Can AI Find the Flaws in Blockchain Code?

Author: Denis Avetisyan

A new benchmark assesses the ability of artificial intelligence agents to identify, fix, and exploit vulnerabilities within smart contracts.

This benchmark evaluates agents across three distinct security modes: InDetect assesses vulnerability recall through code repository audits, InPatch verifies successful patching by ensuring tests pass and exploits fail, and InExploit examines agent interaction with an Ethereum instance via transaction replay and vulnerability-specific checks on contracts and balances.

EVMbench provides a comprehensive evaluation of AI-driven security capabilities for Ethereum Virtual Machine-based smart contracts.

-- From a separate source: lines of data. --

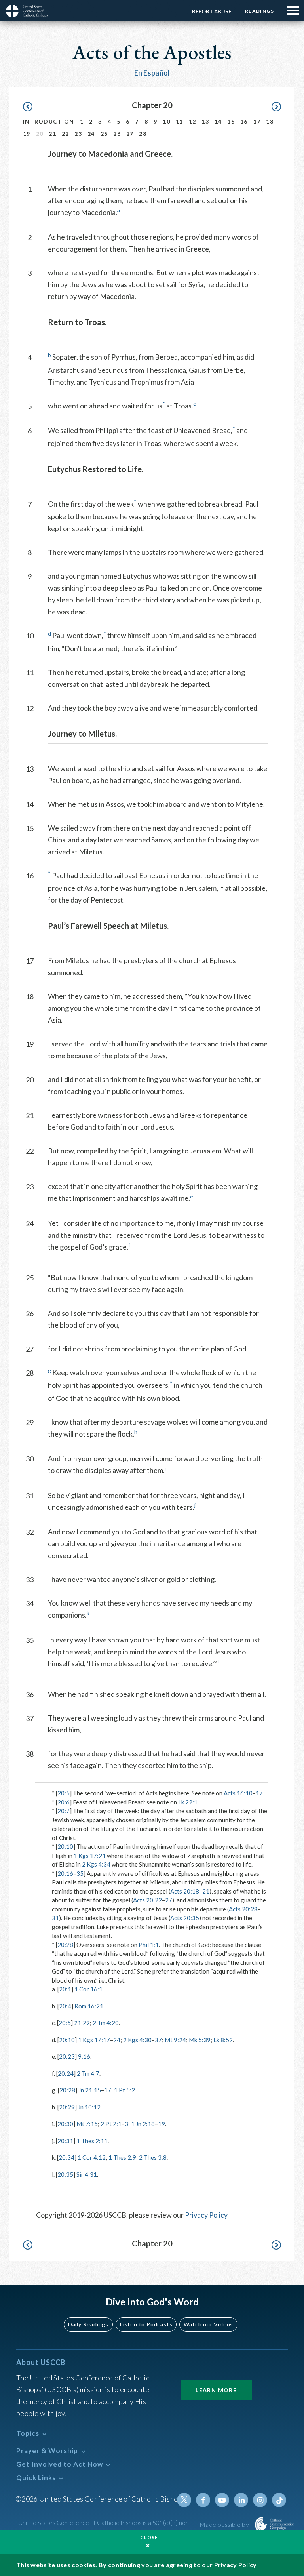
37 (158, 2039)
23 (78, 133)
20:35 (65, 2174)
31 (55, 1917)
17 (257, 121)
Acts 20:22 (147, 1899)
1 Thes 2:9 (122, 2157)
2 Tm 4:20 (106, 2022)
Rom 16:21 (88, 2006)
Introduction (48, 121)
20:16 (65, 1873)
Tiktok (279, 2500)
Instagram (260, 2500)
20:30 (65, 2123)
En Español (152, 73)
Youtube (222, 2500)
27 (130, 133)
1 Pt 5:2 (124, 2090)
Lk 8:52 (223, 2039)
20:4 (65, 2006)
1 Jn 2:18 (143, 2123)
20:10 (65, 1846)
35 (80, 1873)
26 (117, 133)
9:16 (84, 2056)
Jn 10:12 (89, 2107)
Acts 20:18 (184, 1891)
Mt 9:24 (175, 2039)
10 (166, 121)
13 (205, 121)
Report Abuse (211, 11)
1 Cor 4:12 (92, 2157)
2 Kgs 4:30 (137, 2039)
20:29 (67, 2107)
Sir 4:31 (86, 2174)
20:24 (66, 2073)
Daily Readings (88, 2324)
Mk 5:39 (200, 2039)
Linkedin (241, 2500)
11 (179, 121)
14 (218, 121)
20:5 (63, 1793)
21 (52, 133)
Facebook (203, 2500)
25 (104, 133)
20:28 (65, 1944)
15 (231, 121)
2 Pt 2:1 (111, 2123)
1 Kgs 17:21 (90, 1855)
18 (270, 121)
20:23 (67, 2056)
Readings (259, 11)
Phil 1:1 (149, 1944)
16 (244, 121)
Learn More (216, 2390)
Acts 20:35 (184, 1917)
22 (65, 133)
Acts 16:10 (238, 1793)
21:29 (82, 2022)
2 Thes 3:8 (153, 2157)
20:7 (63, 1810)
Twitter (184, 2500)
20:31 (65, 2140)
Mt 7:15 (87, 2123)
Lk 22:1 (188, 1802)
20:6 (63, 1802)
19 (26, 133)
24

The increasing prevalence of smart contracts managing substantial digital value creates a paradox: while automation promises security, vulnerabilities remain a critical risk. To address this, we introduce ‘EVMbench: Evaluating AI Agents on Smart Contract Security’, a comprehensive benchmark designed to rigorously assess the capabilities of AI agents in detecting, patching, and exploiting smart contract weaknesses. Our evaluation, utilizing 117 curated vulnerabilities and a realistic local Ethereum execution environment, demonstrates that current frontier agents are capable of end-to-end vulnerability discovery and exploitation against live blockchain instances. As AI agents become increasingly integrated into blockchain ecosystems, what further advancements are needed to ensure robust and proactive smart contract security?

The Rising Tide of Smart Contract Vulnerabilities

The decentralized finance (DeFi) landscape, while innovative, is increasingly plagued by vulnerabilities within its foundational smart contracts. These self-executing agreements, intended to automate and secure transactions, present a unique attack surface for malicious actors. Exploits, ranging from simple coding errors to complex logic flaws, have already resulted in substantial financial losses – exceeding hundreds of millions of dollars in recent years. The risk isn’t merely financial; compromised smart contracts erode trust in the entire DeFi system, hindering broader adoption. As the value locked within these contracts continues to surge, and their complexity grows with each new application, the potential for devastating exploits correspondingly increases, demanding robust security measures and proactive vulnerability detection.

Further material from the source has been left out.